Toujours Alès (9)
Voyage avec mon père de Julia von Heinz
Il est assez troublant de voir Voyage avec mon père, quelques semaines seulement après A Real Pain, puisqu'ils traitent tous les deux d'une sorte de tourisme mémoriel, en Pologne. Le contexte temporel n'est pas le même cependant : adapté d'un livre paru en 1999, le film de Julia von Heinz se déroule en 1991 et concerne un père, survivant d'Auschwitz, et sa fille, désireuse de comprendre le passé de sa famille. Voyage avec mon père joue ostensiblement avec les différences entre ses deux personnages, le plus concerné et même stressé des deux n'étant pas celui que l'on croit. Le film accentue, peut-être un peu trop, le degré de conscience entre deux générations, l'une qui a vécu l'horreur et ne veut pas y penser, l'autre qui en est héritière et compense par la surabondance d'information ce qu'elle n'a pas vécu dans sa chair. Deux manières de ressentir que le passé ne passe pas, quand il est à ce point lié à des douleurs incommensurables. Le long métrage cherche à trouver le ton juste, dans cette incompréhension entre père et fille, avec des ressortissants polonais au milieu, pas nécessairement sympathiques, au demeurant. C'est une œuvre un peu étrange qui s'échappe par le biais de l'humour mais qui ne peut qu'être submergée, in fine, par l'émotion. Grâce au duo constitué par Stephen Fry et Lena Dunham, ce périple imparfait sort des sentiers battus et se révèle aussi touchant que faire se peut, en dépit d'un scénario pas toujours exempt de maladresses.
Kneecap de Rich Pepplatt
Un long métrage qui s'intitule Rotule (Kneecap), du nom d'un groupe de hip hop nord-irlandais, ne saurait être mauvais. Ce n'est pas seulement le biopic de cette formation pionnière qui fait office de scénario mais aussi un manifeste exaltant sur la survie de la langue gaélique irlandaise, le tout dans un emballage a priori foutraque et exubérant, particulièrement mal élevé et jubilatoire. Dans un Belfast et furieux où la haine de l'impérialisme anglais se révèle cinglante, l'humour et l'excès de substances planantes créent un cocktail euphorisant qui ne s'autorise aucune minute de répit. Le mérite en revient aussi à la mise en scène inspirée et inventive de Rich Peppiatt, lequel, ironiquement, est un anglais pur jus. Le film se fiche du politiquement correct et le langage y est tout sauf châtié, dans une boule d'énergie vitale qui s'étend jusqu'aux interprétations hallucinées des principaux protagonistes, dont les membres de Kneecap, mais aussi des seconds rôles féminins, un peu en retrait, mais savoureux. Quant à Michael Fassbender, ses rares apparitions montrent un charisme immédiat qui n'a pas besoin d'être développé pour rendre crédible sa prestation de symbole de la lutte irlandaise pour conserver ses valeurs et son identité, face à l'arrogant voisin d'en face.

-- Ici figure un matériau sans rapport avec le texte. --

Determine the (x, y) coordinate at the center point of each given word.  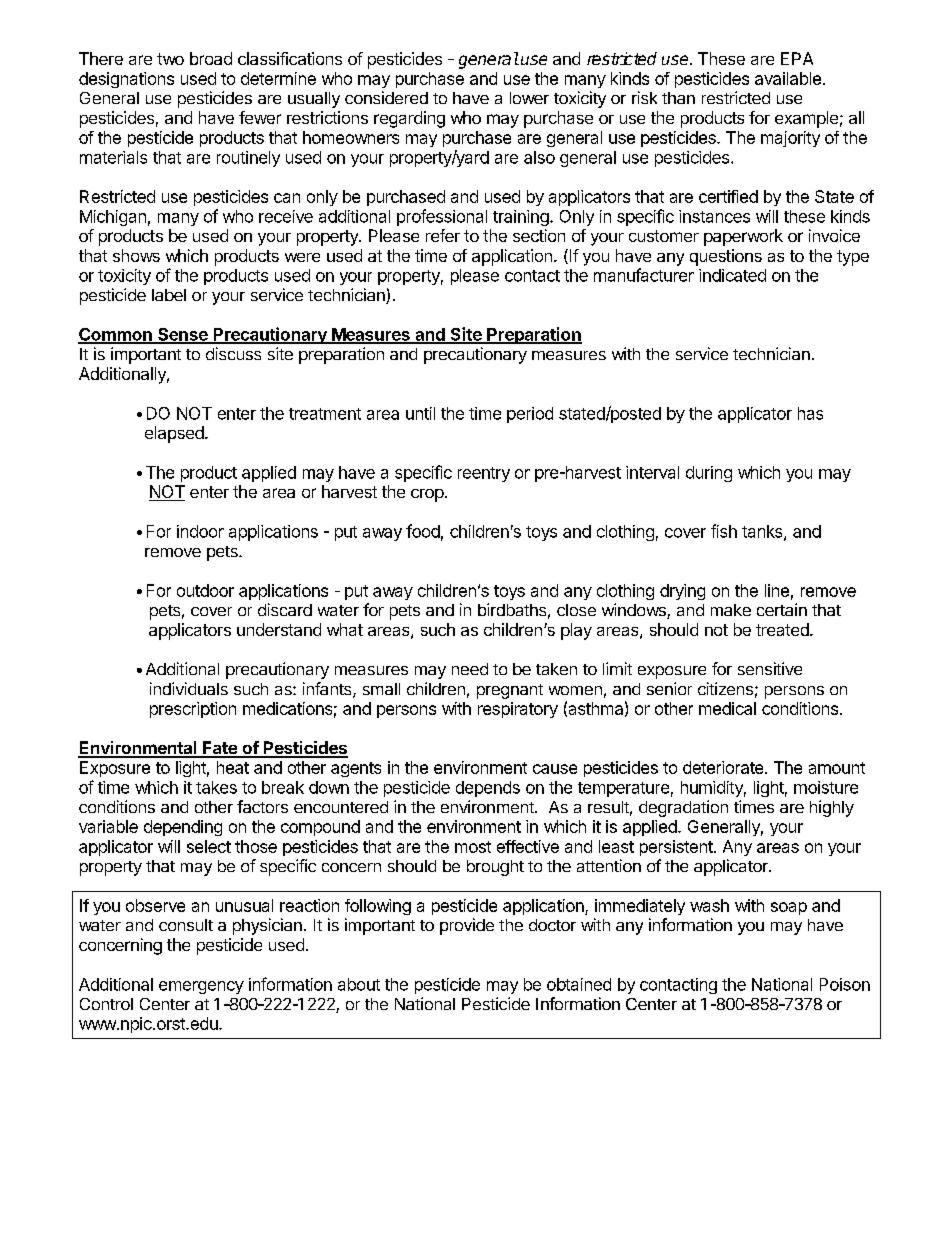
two (170, 59)
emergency (201, 987)
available (788, 78)
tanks (763, 532)
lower (529, 98)
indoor (200, 531)
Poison (845, 984)
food (423, 531)
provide (467, 926)
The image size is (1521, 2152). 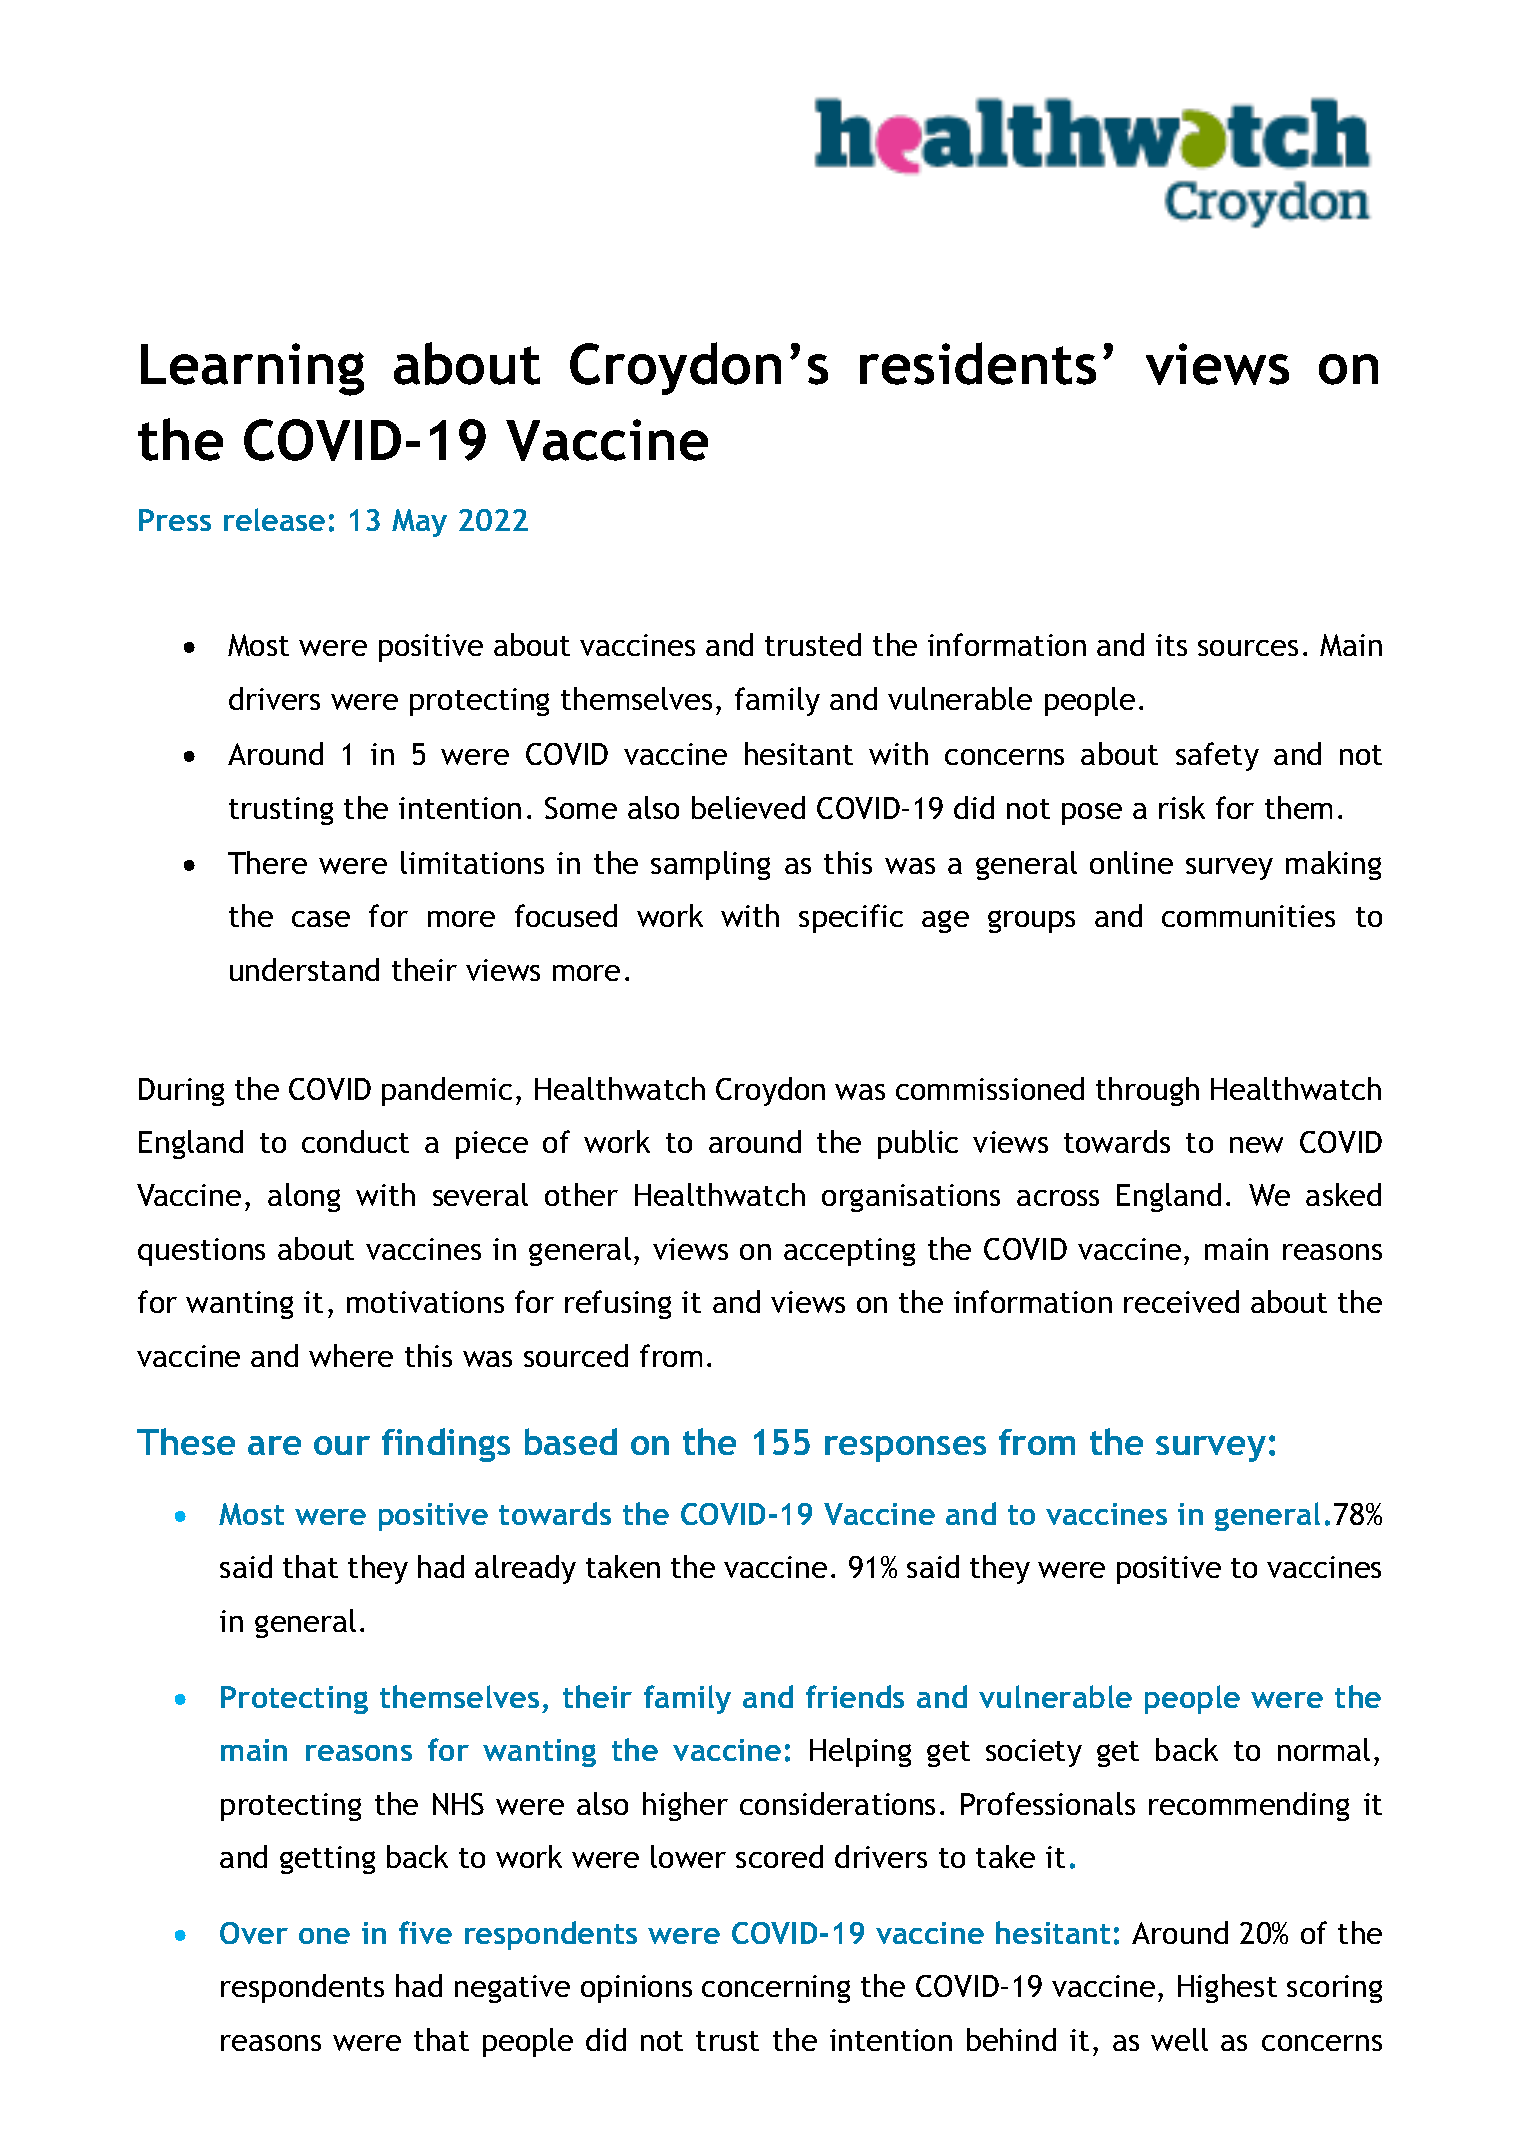 I want to click on its, so click(x=1171, y=645).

Sukkwan Island de Vladimir de Fontenay
Avec Sukkwan Island, récit très personnel, David Vann a obtenu le Prix Médicis 2010 et un très gros contingent de lecteurs, la plupart éblouis par "un suspense insoutenable" alors que d'autres n'ont retenu que le côté malsain du roman. Quid de son adaptation aujourd'hui, avec Swann Arlaud dans le rôle principal, assez remarquable d'ailleurs ? Disons que l'appréciation va différer selon que vous ayez lu ou non le livre, avec aussi la sous-catégorie de ceux qui ont oublié les circonstances de l'événement le plus important qui s'y déroule (page 113, pour être précis). Les circonstances du projet de voyage dans le grand Nord où un père et son fils, qui vit seul avec sa mère, ont déjà du mal à paraître vraisemblables. Quant aux situations décrites en long et en large, ensuite, dans un environnement hostile, on les a toutes déjà vues auparavant dans de nombreux films liés à la survie. Mais le pire, au fond, est le sentiment final d'avoir été manipulé, de bout en bout. Précisons quand même que le portrait du père est largement édulcoré par rapport au roman, dont le côté sordide est bien plus frappant. Il était difficile de rendre cette noirceur acceptable dans un film et ce sont donc les paysages, très beaux, surtout quand la neige recouvre tout, qui se substituent en grande partie à une intrigue dont on ne nous révèle les vrais tenants et aboutissants qu'à la toute fin du métrage.